GAugur
Yusen Li,Chuxu Shan,Ruobing Chen,Xueyan Tang,Wentong Cai,Shanjiang Tang,Xiaoguang Liu,Gang Wang,Xiaoli Gong,Ying Zhang
DOI: https://doi.org/10.1145/3307681.3325409
2019-01-01
Abstract:Cloud gaming has been very popular recently, but providing satisfactory gaming experiences to players at a modest cost is still challenging. Colocating several games onto one server could improve server utilization. To enable efficient colocations while providing Quality of Service (QoS) guarantees, a precise quantification of performance interference among colocated games is required. However, achieving such precise interference prediction is very challenging for games due to the complexity introduced by the contention on many shared resources across CPU and GPU. Moreover, the distinctive properties of cloud gaming require that the prediction model should be constructed beforehand and the prediction should be made instantaneously at request arrivals, which further increases the difficulty. The existing solutions are either not applicable or not effective due to many limitations. In this paper, we present GAugur, a novel methodology that enables highly accurate prediction of the performance interference among games arbitrarily colocated. By leveraging machine learning technologies, GAugur is able to capture the complex relationship between the interference and the contention features of colocated games.

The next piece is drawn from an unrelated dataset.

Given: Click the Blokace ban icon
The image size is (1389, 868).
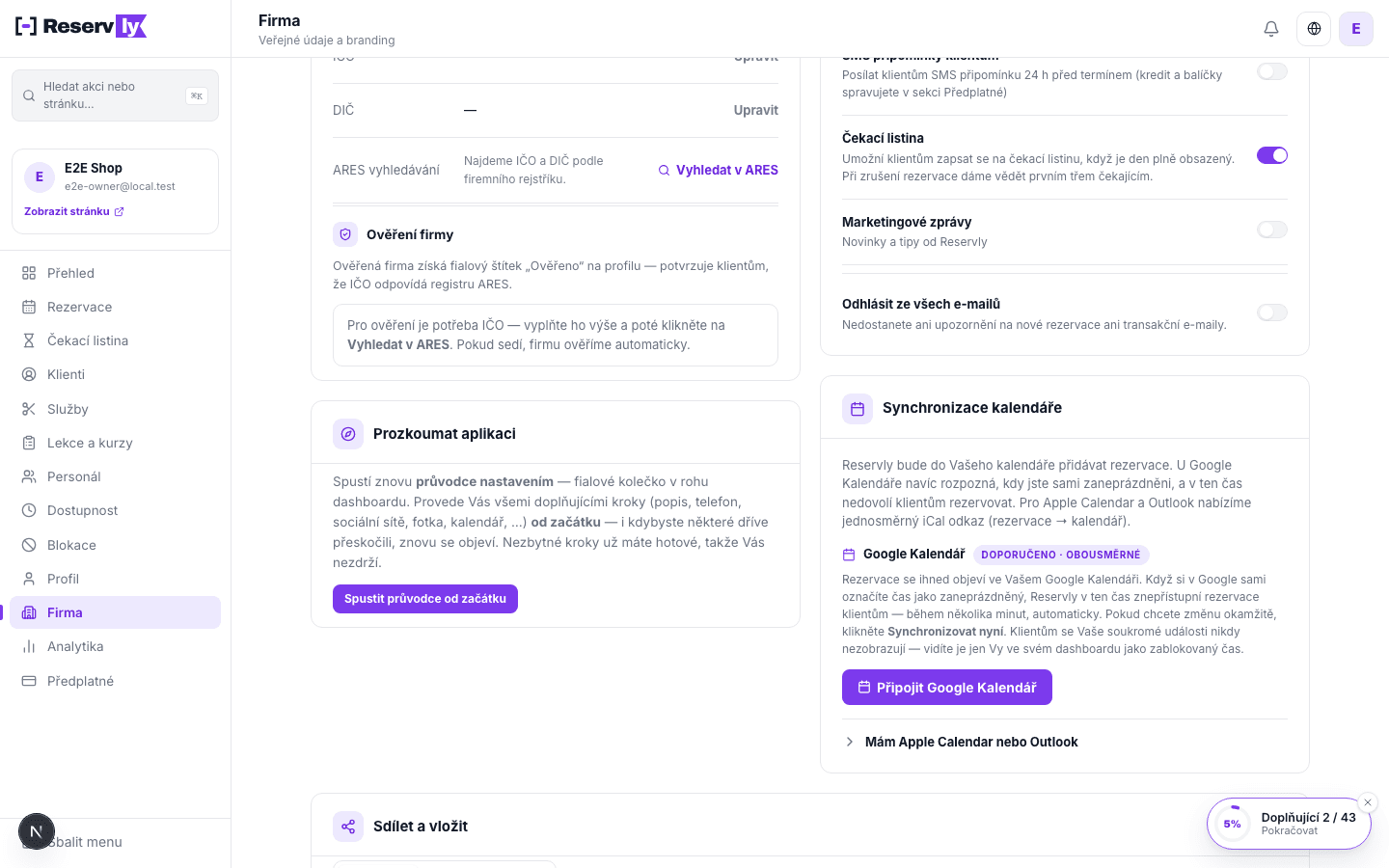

We evaluate GAugur through extensive experiments using a large number of real popular games. The results show that GAugur is able to identify whether a colocated game satisfies QoS requirement within an average error of 5%, and is able to quantify the performance degradation of a colocated game within an average error of 7.9%, which significantly outperforms the alternatives. Moreover, GAugur incurs an offline profiling cost linear to the number of games, and negligible overhead for online prediction. We apply GAugur to guiding efficient game colocations for cloud gaming. Experimental results show that GAugur is able to increase the resource utilization by 20% to 60%, and improve the overall performance by up to 15%, compared to the state-of-the-art solutions.